What to do
Transcribe the line holding "How do I perform: Expand" together with every line after it, through the end of the records, exactly and with no pictures.
─── Material to process ───
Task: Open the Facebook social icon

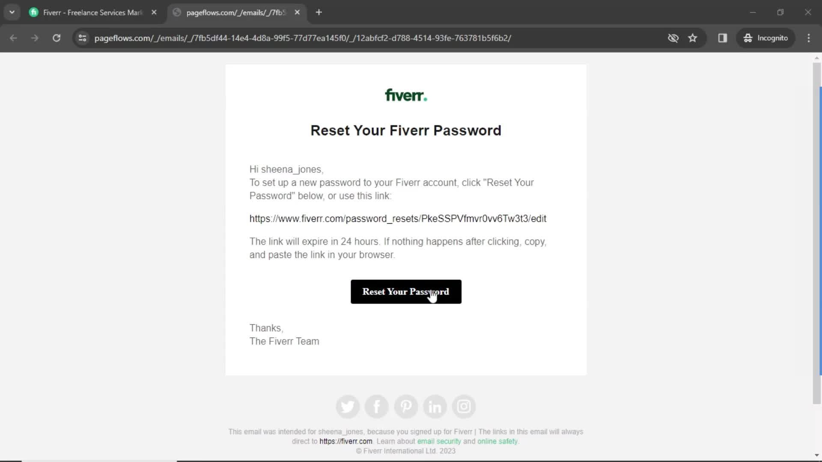Action: click(x=377, y=406)
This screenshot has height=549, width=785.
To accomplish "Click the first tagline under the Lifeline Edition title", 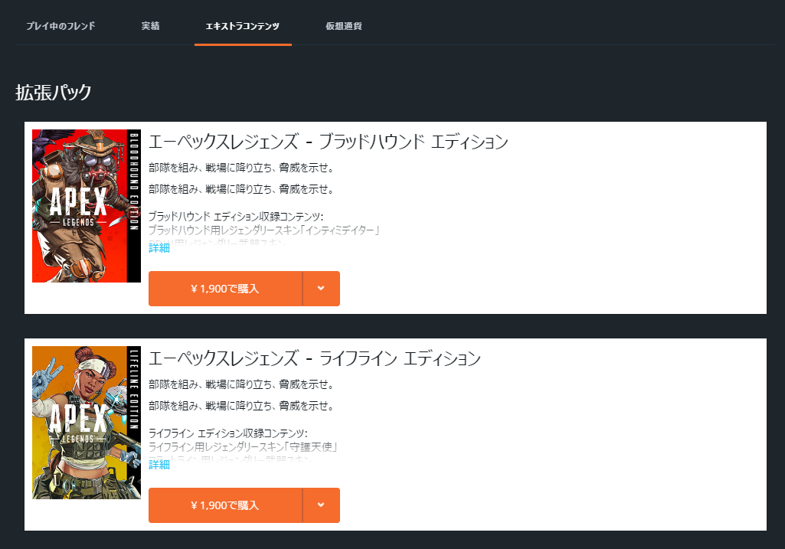I will (x=240, y=384).
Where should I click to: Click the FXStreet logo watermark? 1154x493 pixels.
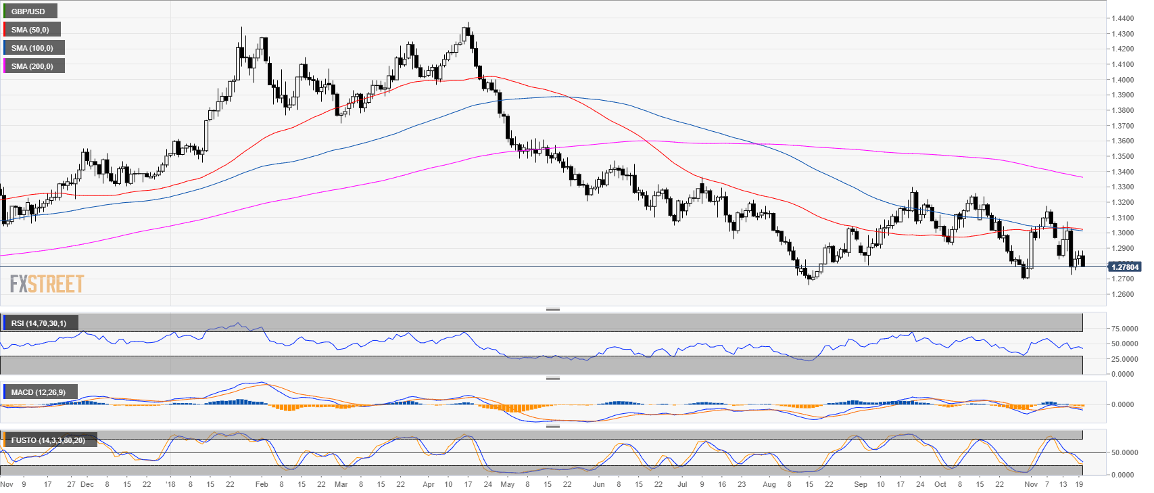coord(47,284)
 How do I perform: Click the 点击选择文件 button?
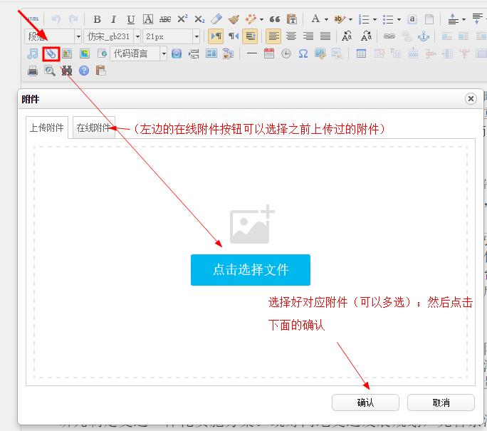click(250, 270)
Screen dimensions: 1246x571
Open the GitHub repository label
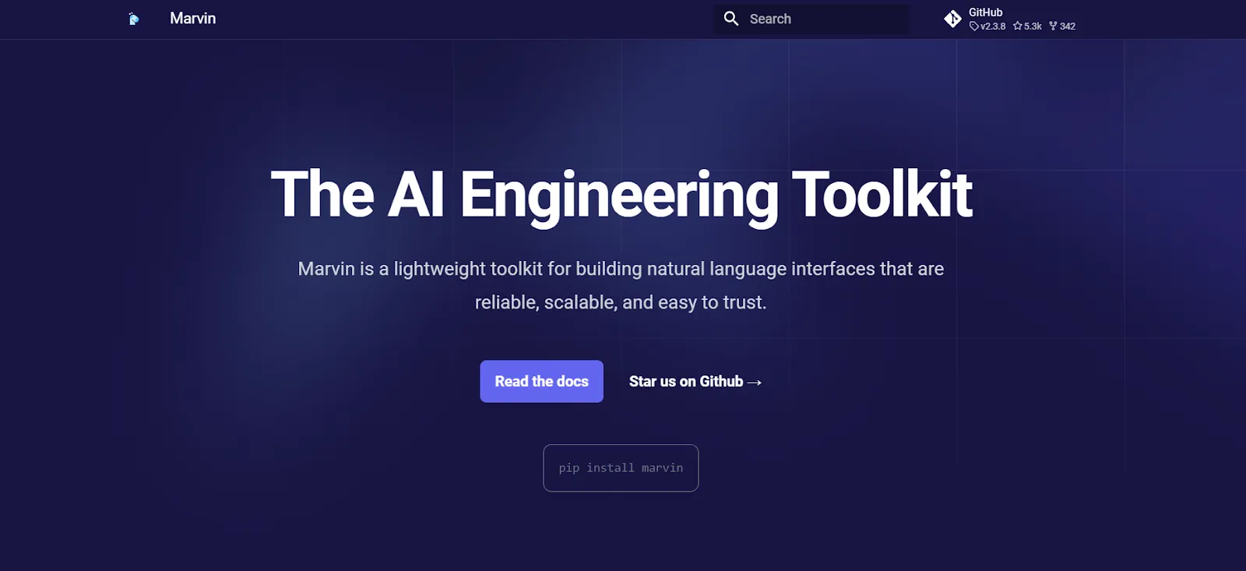(x=985, y=12)
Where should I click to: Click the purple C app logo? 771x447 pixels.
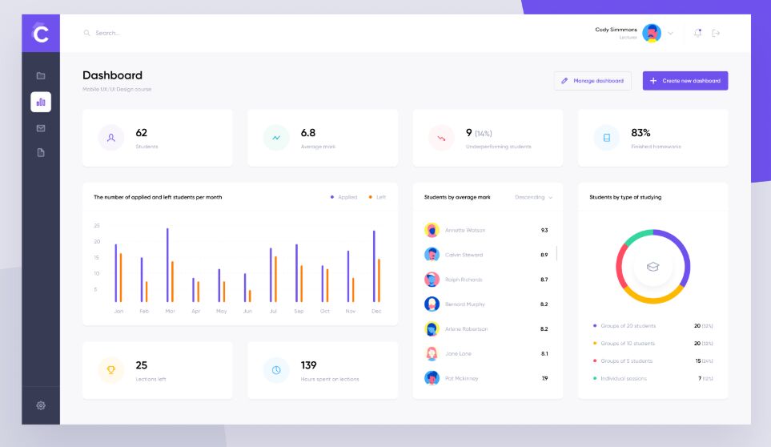pos(41,34)
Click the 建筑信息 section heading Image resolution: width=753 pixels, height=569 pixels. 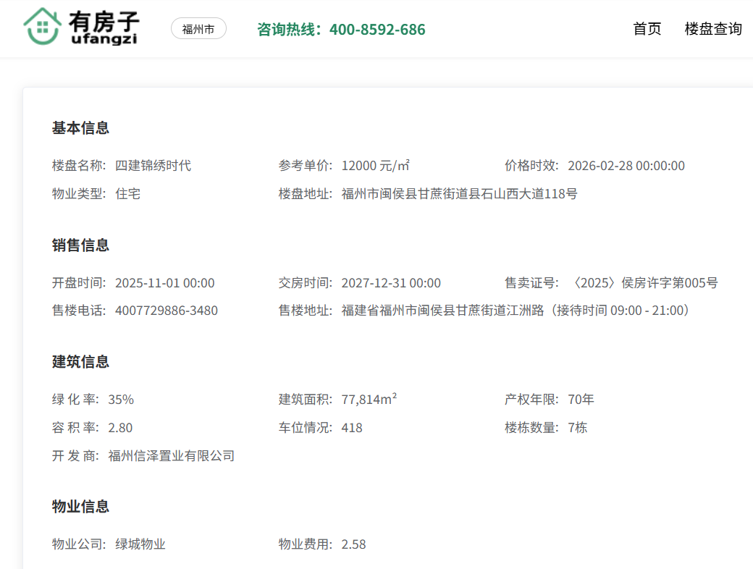click(80, 362)
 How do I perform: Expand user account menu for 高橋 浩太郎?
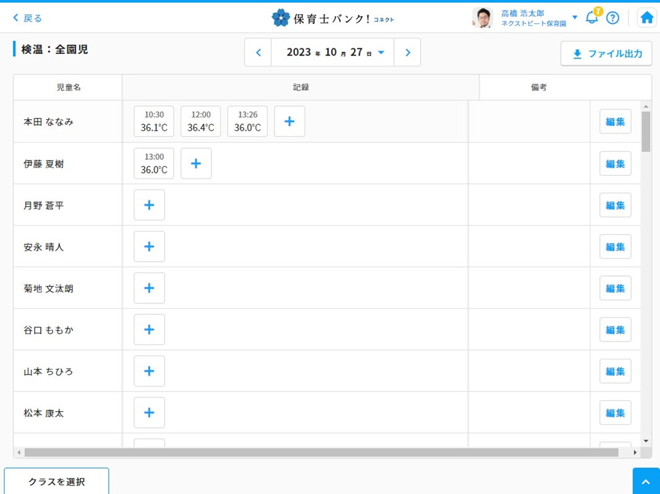575,17
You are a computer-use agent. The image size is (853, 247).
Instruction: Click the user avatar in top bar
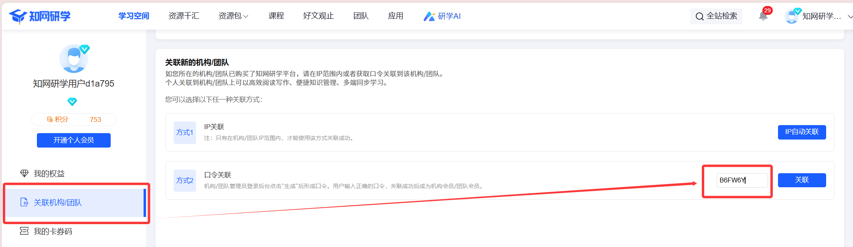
───
Exercise output
 How do I perform: Expand user account menu for 高橋 浩太郎?
575,17
You are a computer-use agent. The image size is (853, 247).
Instruction: Click the user avatar in top bar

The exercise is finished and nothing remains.